The Real Winner in Virginia Last Night - Paper Ballots
The commonwealth abandoned electronic voting machines. It's time everyone else followed.

Jeremy Fassler
19 hours ago


Last night's elections in Virginia were a stunning victory for the Democrats. As I reported on Monday, voters in the commonwealth didn't care about Donna Brazile and DNC fundraising squabbles: they were too busy organizing to usher into power their new governor, Ralph Northam, their new Lt. Governor, Justin Fairfax, and a diverse slate of House delegates, including the first transgender woman to ever assume elected state office in this country, Danica Roem. Their victories have been the strongest rebuke to Donald Trump and his administration so far, and should give hope to all who resist the Russian-Operative-in-Chief as we start organizing for 2018. However, Virginia had another big winner last night that cannot be ignored going forward - paper ballots.

Before this election, Virginia had been at the mercy of WINVote, a brand of electronic servers described by Wired as "America's worst voting machines." They were filled with bugs upon their debut in 2003, when they subtracted one out of every hundred votes cast and caused Rita Thompson to lose her local school board election by a close margin, and never improved throughout their decade of usage. Thanks to their easy passwords (one of them was, I kid you not, "abcde" ), lack of security, and reliance on wi-fi to work, they were a boon for hackers who could crack the system's WEP key in under three minutes to insert their malware. Aided by WINVote's lack of internal logging capabilities or paper trail, there was even built in plausible deniability that any hacking had occurred.
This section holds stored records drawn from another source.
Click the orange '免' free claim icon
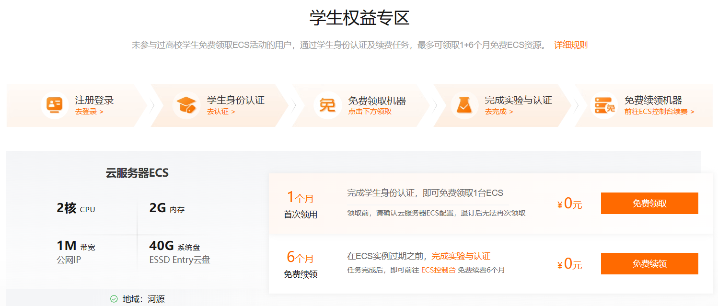 point(327,105)
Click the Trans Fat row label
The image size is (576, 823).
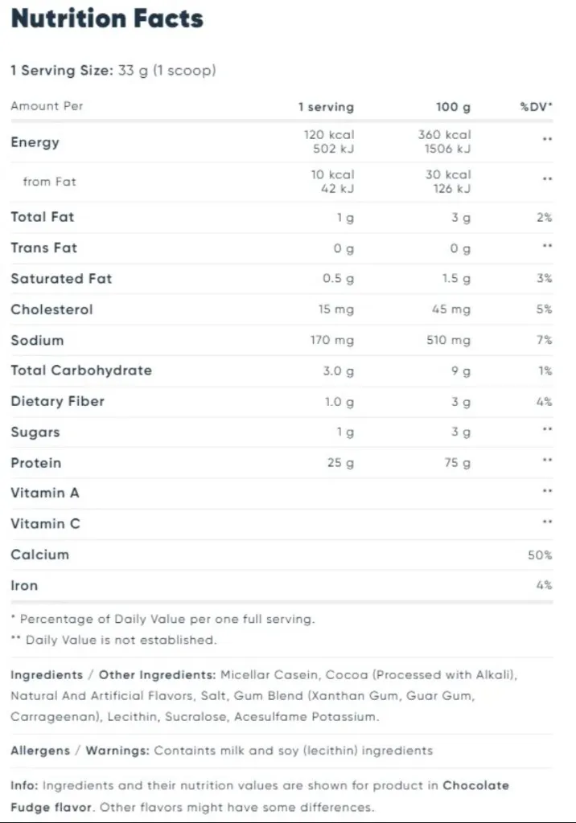pos(43,248)
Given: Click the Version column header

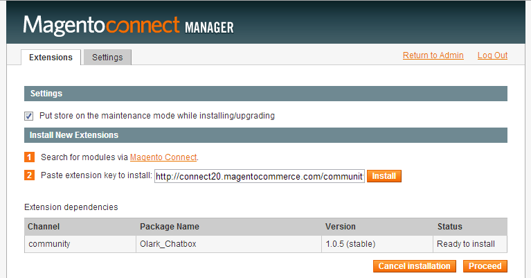Looking at the screenshot, I should [x=340, y=227].

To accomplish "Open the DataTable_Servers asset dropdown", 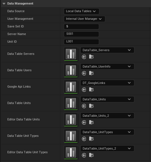I will click(x=107, y=50).
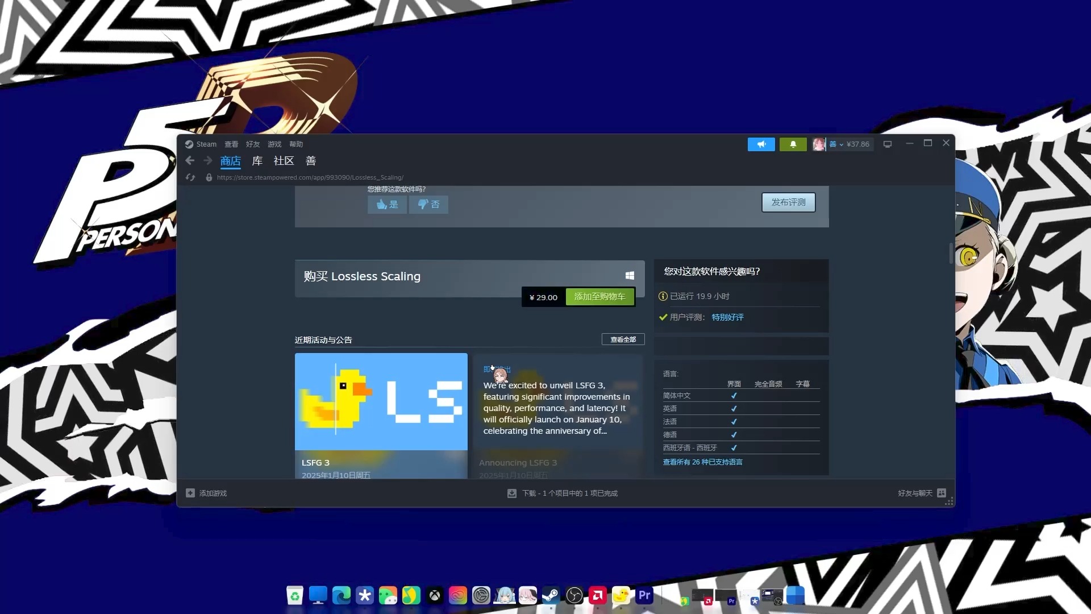Select 查看全部 to expand all activities
The image size is (1091, 614).
point(622,339)
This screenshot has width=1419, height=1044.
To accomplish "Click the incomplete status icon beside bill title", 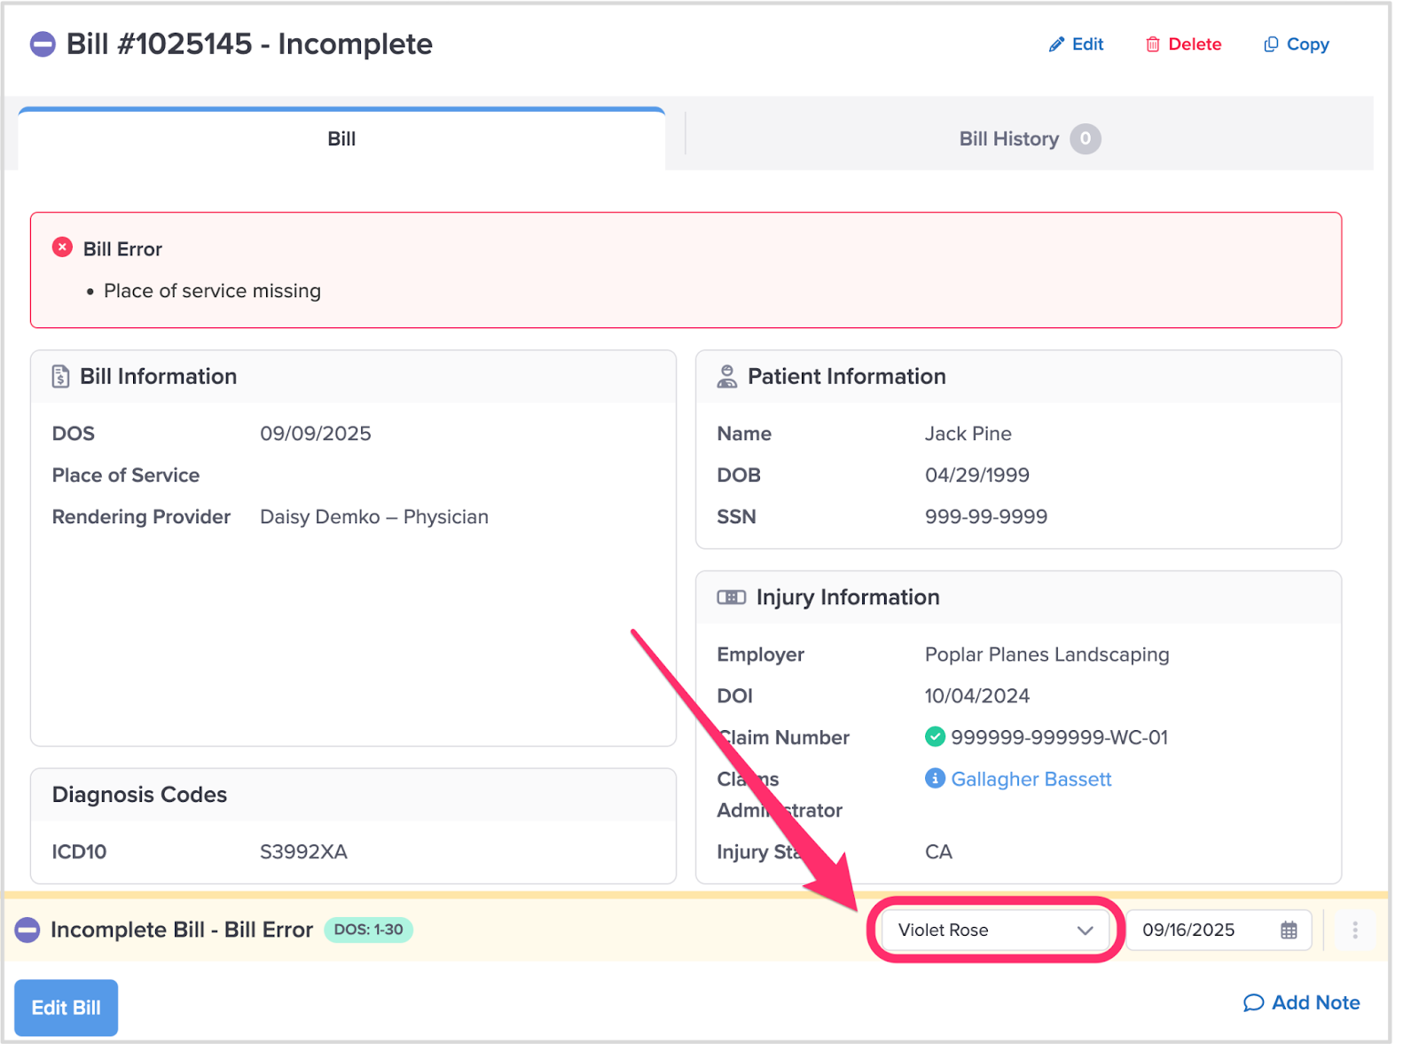I will click(x=43, y=44).
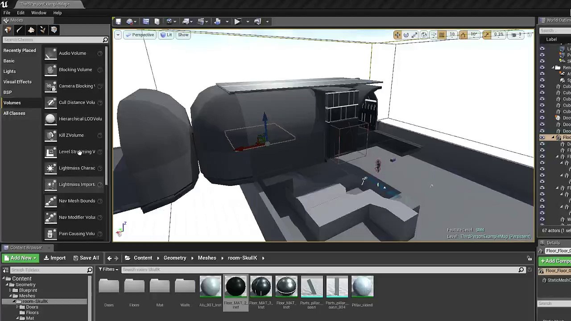Select the Paint mode icon
571x321 pixels.
[x=19, y=30]
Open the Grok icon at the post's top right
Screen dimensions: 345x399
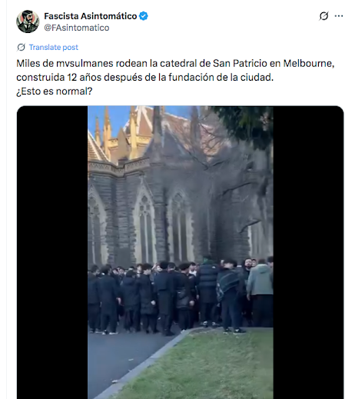pos(323,16)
It wasn't until 2014, when the state experienced a myriad of problems on Election Day, that Governor Terry McAuliffe proposed an overhaul of the state voting system. By 2015, the Virginia Board of Elections decertified the use of WINVote, but they were still stuck with other DRE (Direct Recording Electronic) systems. This past summer, at a DefCon conference in Las Vegas, computer scientists staged a "Voting Machine Hacking Village" to prove the instabilities of DRE, which included a single password for all machines, physical ports to insert malware, and reliance on outdated software that had not been updated since the mid-2000s. The combination of this demonstration and the vulnerabilities exposed by the Russian targeting of last year's presidential election, led Virginia's Board of Elections to decertify all electronic machines, forcing the counties that used them to return to paper ballots and electronic scanners.

Other states that face demands for transparency have not been so forthcoming. Although Georgia elected three Democratic representatives to its state house last night, the state still relies solely a machine called the AccuVote TS, including in the extremely close congressional special election last June, where Democrat John Ossoff lost by less than 10,000 votes to Republican Karen Handel. Following these results, voters filed a lawsuit against the state, arguing that its voter database was left exposed to Russian hackers for seven months between August 2016 and March 2017, leaving the state open to all kinds of mischief.

Georgia's Republican Secretary of State Brian Kemp said through a spokesperson that the claims of hacking were "meritless," but both sides now find this much harder to prove due to a key server containing election results being wiped in July, just after the suit was filed. Kemp said, again through a spokesperson, that his office had nothing to do with the error, but as computer scientist Richard DeMillo accurately stated, “People who have nothing to hide don’t behave this way.” Due to this impropriety, Georgia's attorney general has stated their office will not defend Kemp, who will be represented by a private firm.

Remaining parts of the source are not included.